Acceleration Glomeruli Image Disease Detection using Deep Transfer Learning


Oleh : Ahmad Fauzan Aqil, S.Pd., M.Sc.

During the current pandemic, many people are susceptible to disease by the spread of COVID-19 in our bodies. For people who have comorbid diseases, COVID-19 has a longer resistance in the body. Although the main target of COVID-19 is the respiratory organ, not a few who are infected with COVID-19 appear new diseases stimulated by this virus. One of the most frequently heard is the emergence of chronic kidney disease caused by the penetration of this virus. According to George et al. was found that the COVID-19 content derived from angiotensin-converting enzymes 2 (ACE2) was able to penetrate human body tissues to damage the glomerular nucleus in kidney cells[1]. This enzyme breaks down the contents of Bowman’s capsule from the glomerulus so that it is reduced to other cell parts in the kidney tissue. With such a scheme, George et al. prove that 25% of COVID-19 cases result in chronic kidney disease.

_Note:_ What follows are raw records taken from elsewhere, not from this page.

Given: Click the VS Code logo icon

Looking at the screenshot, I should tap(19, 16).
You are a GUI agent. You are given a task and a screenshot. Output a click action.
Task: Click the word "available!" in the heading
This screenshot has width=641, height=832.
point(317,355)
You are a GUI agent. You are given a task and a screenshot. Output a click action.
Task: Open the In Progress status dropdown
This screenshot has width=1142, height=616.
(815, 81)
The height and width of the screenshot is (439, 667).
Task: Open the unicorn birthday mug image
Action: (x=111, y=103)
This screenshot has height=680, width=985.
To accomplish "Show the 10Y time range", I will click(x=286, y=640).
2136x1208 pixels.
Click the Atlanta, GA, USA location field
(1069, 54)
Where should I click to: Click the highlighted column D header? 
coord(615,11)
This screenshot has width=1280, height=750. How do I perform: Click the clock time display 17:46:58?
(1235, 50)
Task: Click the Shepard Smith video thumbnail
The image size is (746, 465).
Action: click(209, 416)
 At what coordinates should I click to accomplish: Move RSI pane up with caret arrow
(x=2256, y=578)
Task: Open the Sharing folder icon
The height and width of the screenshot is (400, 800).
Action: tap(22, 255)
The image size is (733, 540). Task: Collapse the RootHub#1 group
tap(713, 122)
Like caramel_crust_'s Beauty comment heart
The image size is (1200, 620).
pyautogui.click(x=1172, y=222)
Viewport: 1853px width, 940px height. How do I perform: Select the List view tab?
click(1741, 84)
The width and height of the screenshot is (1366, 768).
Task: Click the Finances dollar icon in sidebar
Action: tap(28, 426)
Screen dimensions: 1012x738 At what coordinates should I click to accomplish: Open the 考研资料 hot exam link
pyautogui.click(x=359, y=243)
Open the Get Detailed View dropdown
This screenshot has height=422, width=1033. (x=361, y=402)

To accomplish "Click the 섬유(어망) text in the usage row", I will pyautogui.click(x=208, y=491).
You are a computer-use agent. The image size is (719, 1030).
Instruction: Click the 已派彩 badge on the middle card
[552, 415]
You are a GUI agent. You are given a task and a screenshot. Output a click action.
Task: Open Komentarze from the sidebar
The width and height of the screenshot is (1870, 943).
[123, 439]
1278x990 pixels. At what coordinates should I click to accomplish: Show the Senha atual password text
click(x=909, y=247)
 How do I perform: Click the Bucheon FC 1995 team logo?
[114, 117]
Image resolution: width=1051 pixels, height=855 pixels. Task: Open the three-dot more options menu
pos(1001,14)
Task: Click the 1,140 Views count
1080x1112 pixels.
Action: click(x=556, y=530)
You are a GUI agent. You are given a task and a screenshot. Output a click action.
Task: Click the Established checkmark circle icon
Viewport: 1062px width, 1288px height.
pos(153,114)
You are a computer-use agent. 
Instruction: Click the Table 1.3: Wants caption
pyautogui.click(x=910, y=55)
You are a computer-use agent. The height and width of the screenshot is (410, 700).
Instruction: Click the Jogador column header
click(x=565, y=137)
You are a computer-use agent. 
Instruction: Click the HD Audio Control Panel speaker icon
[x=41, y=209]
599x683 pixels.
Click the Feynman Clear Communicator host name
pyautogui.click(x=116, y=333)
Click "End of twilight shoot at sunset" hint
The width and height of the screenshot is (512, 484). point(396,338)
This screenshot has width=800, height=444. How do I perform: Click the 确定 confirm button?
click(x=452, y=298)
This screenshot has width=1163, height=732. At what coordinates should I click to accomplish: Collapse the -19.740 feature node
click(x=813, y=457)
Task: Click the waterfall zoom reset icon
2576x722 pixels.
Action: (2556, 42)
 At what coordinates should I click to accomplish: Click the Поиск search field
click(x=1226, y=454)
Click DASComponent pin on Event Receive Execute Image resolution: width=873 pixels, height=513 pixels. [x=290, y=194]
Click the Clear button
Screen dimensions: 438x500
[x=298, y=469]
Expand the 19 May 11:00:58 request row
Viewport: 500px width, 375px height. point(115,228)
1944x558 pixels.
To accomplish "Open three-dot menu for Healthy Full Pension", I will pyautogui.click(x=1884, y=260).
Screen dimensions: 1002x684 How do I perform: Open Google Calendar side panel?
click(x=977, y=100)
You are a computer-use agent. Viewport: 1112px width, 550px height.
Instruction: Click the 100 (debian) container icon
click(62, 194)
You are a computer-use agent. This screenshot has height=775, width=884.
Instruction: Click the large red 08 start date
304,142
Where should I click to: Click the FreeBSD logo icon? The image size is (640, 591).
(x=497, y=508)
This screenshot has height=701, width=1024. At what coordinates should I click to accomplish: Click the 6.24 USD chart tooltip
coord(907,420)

Such conditions are a concern to develop research that can solve these problems. The characteristics of the kidney glomerulus are straightforward to segment are feasible to accelerate the detection of kidney glomerular disease in humans. The part of the glomerulus of the kidney consists of the glomerular nucleus covered by Bowman’s capsule and the cell membrane around the glomerular nucleus[2]. This structure becomes the main focus in observing medical images when there is a change in the structure and shape of the composition of the renal glomerulus. Image processing on kidney images using a CT scan that is extracted into biomolecular images. This image is then processed for further observation using deep transfer learning.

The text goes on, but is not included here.